Some effects are relatively minor but can impede daily life, like forgetfulness, restlessness, irritability/anger, lack of focus or motivation and feeling overwhelmed. Stress can also lead to more extreme conditions like anxiety and depression.
Another common symptom is fatigue, which can also be accompanied by insomnia, or the inability to sleep. While many Americans say they don’t get enough sleep, nearly half (46%) of Americans say they’ve laid awake at night due to their stress levels.
Behavioral Effects
Feeling stressed affects human behavior in more ways than one because everyone reacts to stress differently.
Stress can cause some people to withdraw socially, inadvertently leaving more time to stress due to fewer distractions. Clenching and/or grinding teeth is common, especially during sleep, which can cause headaches and jaw pain later. Nightmares are also common.
Struggling with long-term stress can lead to impulsive behaviors, like over- and under-eating. Overeating causes weight gain and sluggishness while under-eating can cause dehydration and low blood sugar as well as feeling lightheaded and tired.

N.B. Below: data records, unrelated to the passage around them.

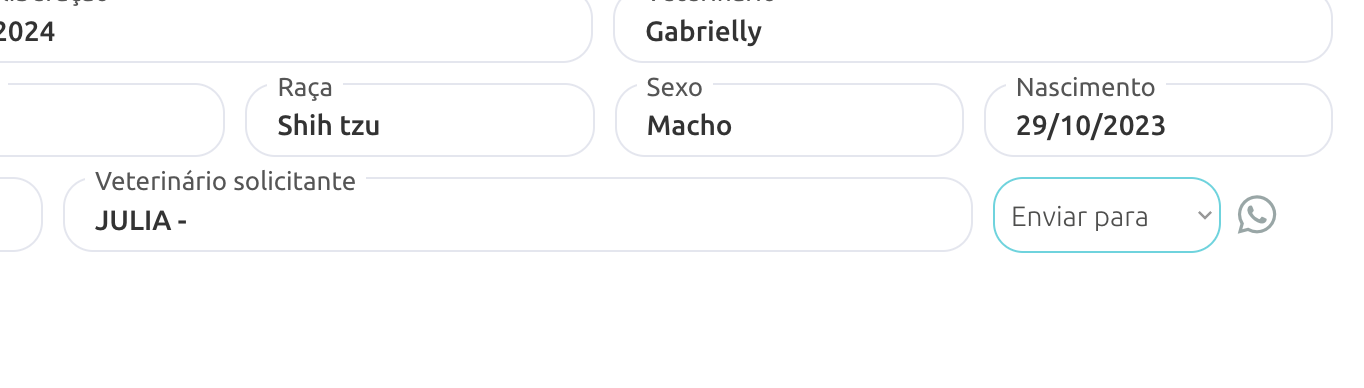The width and height of the screenshot is (1364, 388).
Task: Open the Nascimento date field
Action: pos(1158,120)
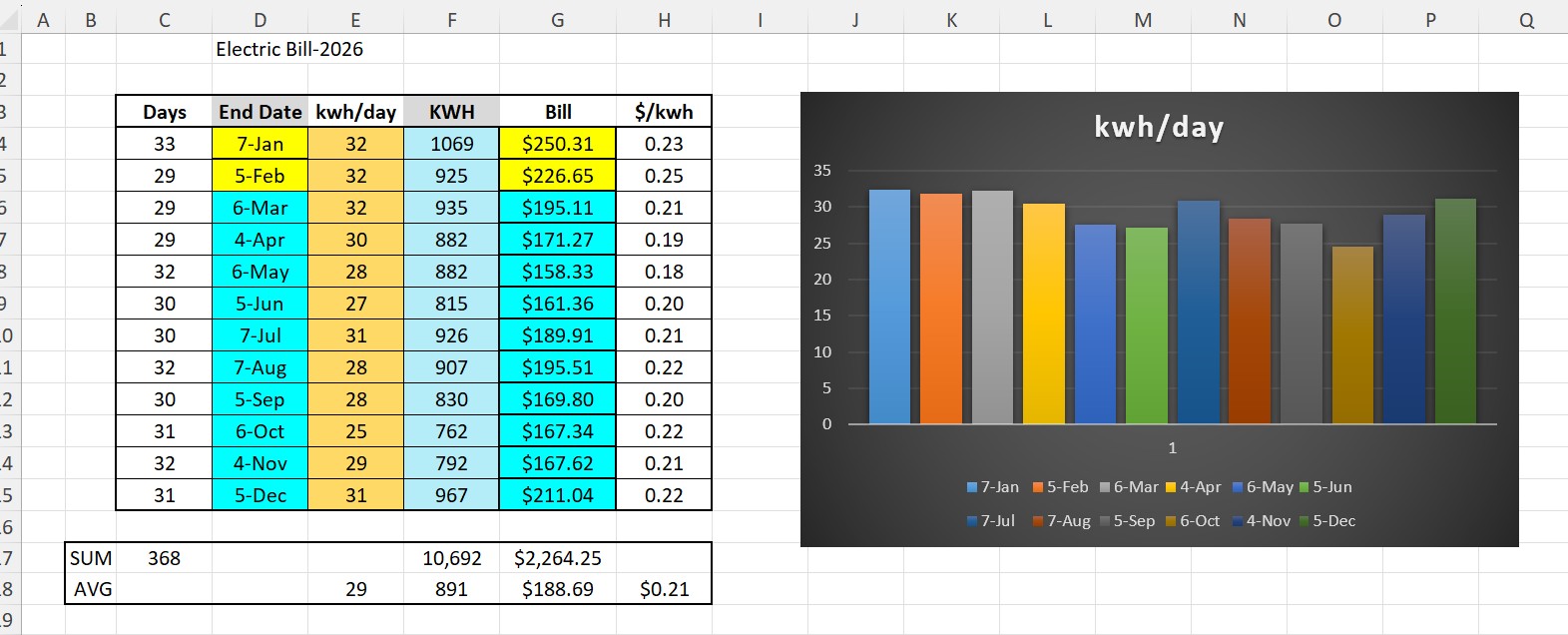The width and height of the screenshot is (1568, 635).
Task: Click the End Date header cell
Action: point(260,112)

Nervous habits like excessive fidgeting and frequent crying spells are warning signs you could be overstressed. Prolonged stress can lead to more dangerous habits, like compulsive online shopping and dependence on alcohol, drugs and tobacco.
Ways to Combat Stress
While you may not be able to avoid every stressor, there are certain things you can do to cope with stress. The first step is knowing your triggers and figuring out what type of activities best combat your stress.
Calming Techniques
Some people respond well to soothing activities. Relaxation techniques like meditation, deep breathing exercises and listening to calming music or podcasts are popular.

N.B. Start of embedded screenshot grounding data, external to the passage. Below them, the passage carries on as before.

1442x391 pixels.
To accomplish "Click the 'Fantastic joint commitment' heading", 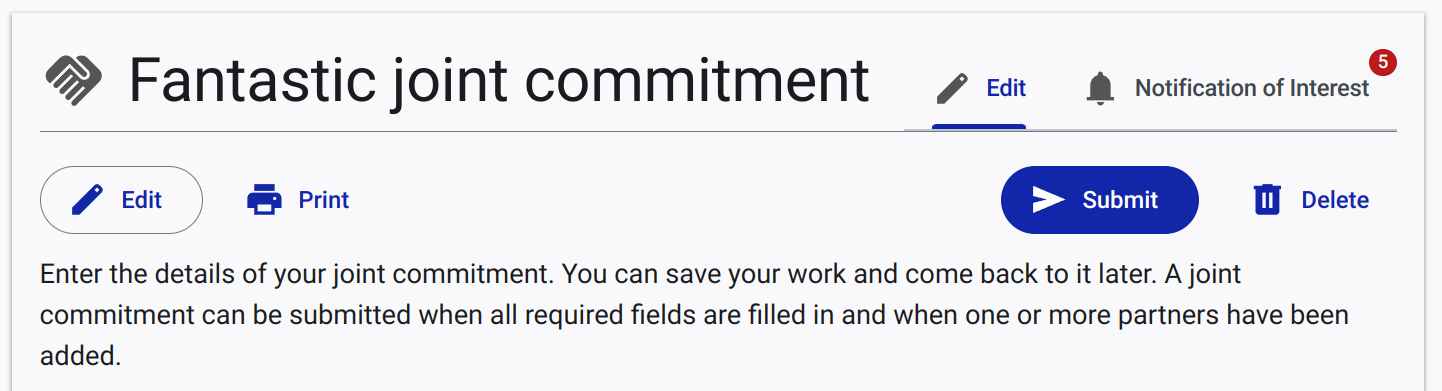I will point(499,80).
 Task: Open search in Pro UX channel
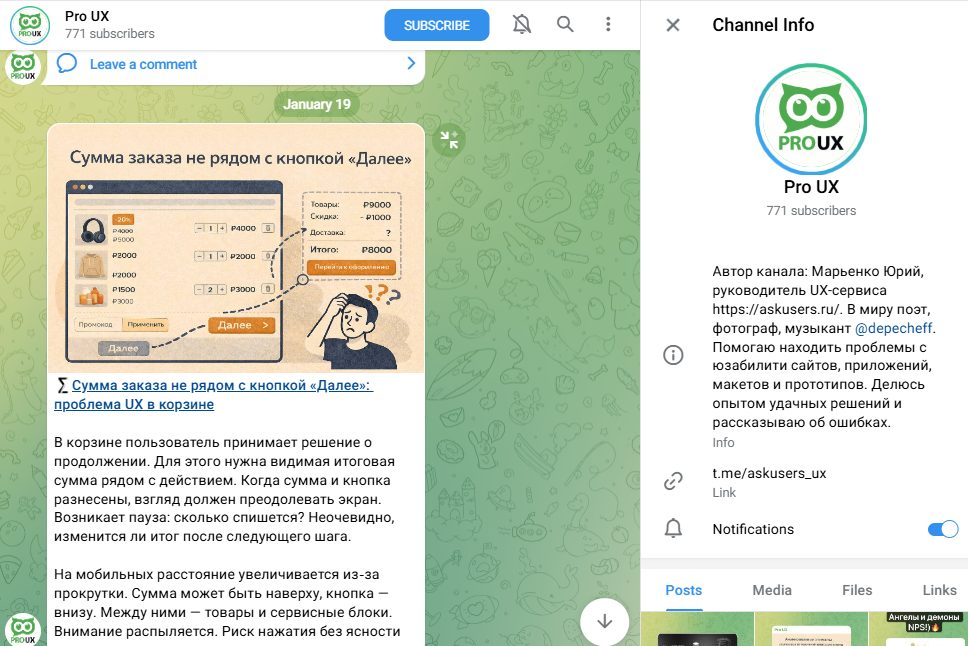tap(565, 25)
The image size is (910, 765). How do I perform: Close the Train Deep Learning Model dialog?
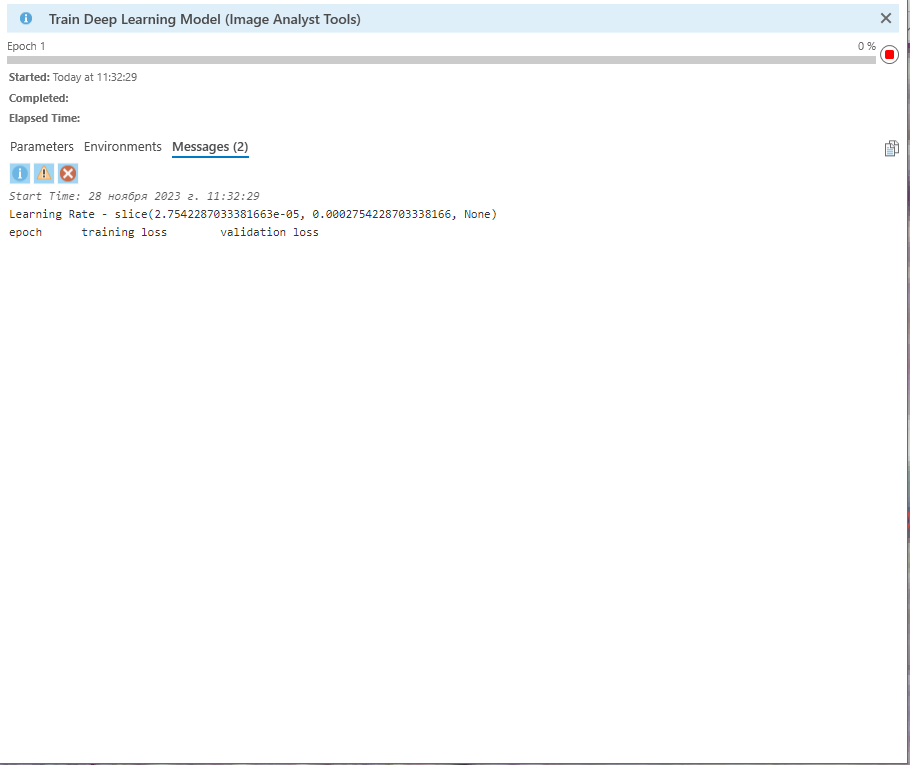[885, 18]
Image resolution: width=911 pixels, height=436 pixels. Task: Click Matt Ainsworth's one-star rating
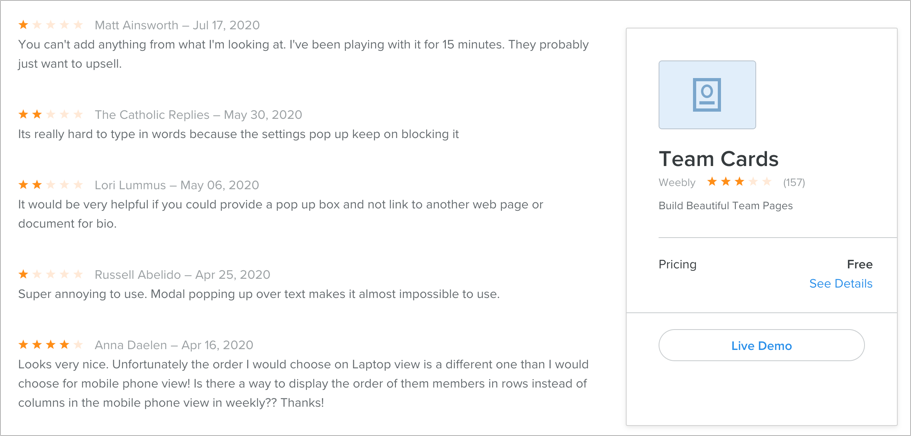pos(51,25)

Spending time in nature is another great way to deal with stress. Bird-watching, gardening and going for nature walks work well for people looking to feel more in touch with the natural world.
Finally, take time for yourself. Do something to calm your mind and body, like napping, taking a bath or drinking some soothing tea. Similarly, try doing something you enjoy. Hobbies like baking and cooking, crafting, reading, doing puzzles and playing video games can help distract you from stress.
Active Techniques
Other people combat stress through physical exertion. Working out is one popular method. While regular exercise is good for physical health, it can improve your mood as well.
“Scientists have found that regular participation in aerobic exercise has been shown to decrease overall levels of tension, elevate and stabilize mood, improve sleep and improve self-esteem,” according to the Anxiety & Depression Association of America (ADAA). “Even five minutes of aerobic exercise can stimulate anti-anxiety effects.”
Cleaning is another way people deal with stress. The act of cleaning and organizing can relieve stress by giving you a sense of control. Afterward, a clean, decluttered space will give you a sense of calm ā and accomplishment.
AAA members can also take advantage of the Active&Fit Direct program, which offers digital workouts in categories like cardio, strength, dance, martial arts, mind/body, high intensity interval training and cycling. There are over 2,500 workout videos to choose from! Try out a bunch of different exercise regimens and see which ones you like best. And if you want to hit the gym when they open, Active&Fit Direct is partnered with over 11,000 fitness centers around the country.
Social Activities
Being social, like spending time with friends, family or your community, can also help relieve stress. Humans are social by nature, and spending time with people you love can improve your mood by giving you someone to talk to.
Spending time with animals is another great way to relieve stress, according to the ADAA. Play with your pet or consider adopting, fostering or volunteering at an animal shelter to get some quality time with animals.
If nothing else helps, consider seeking professional help. Talk to your doctor about your stress and symptoms. They may be able to help or send you to a mental health specialist.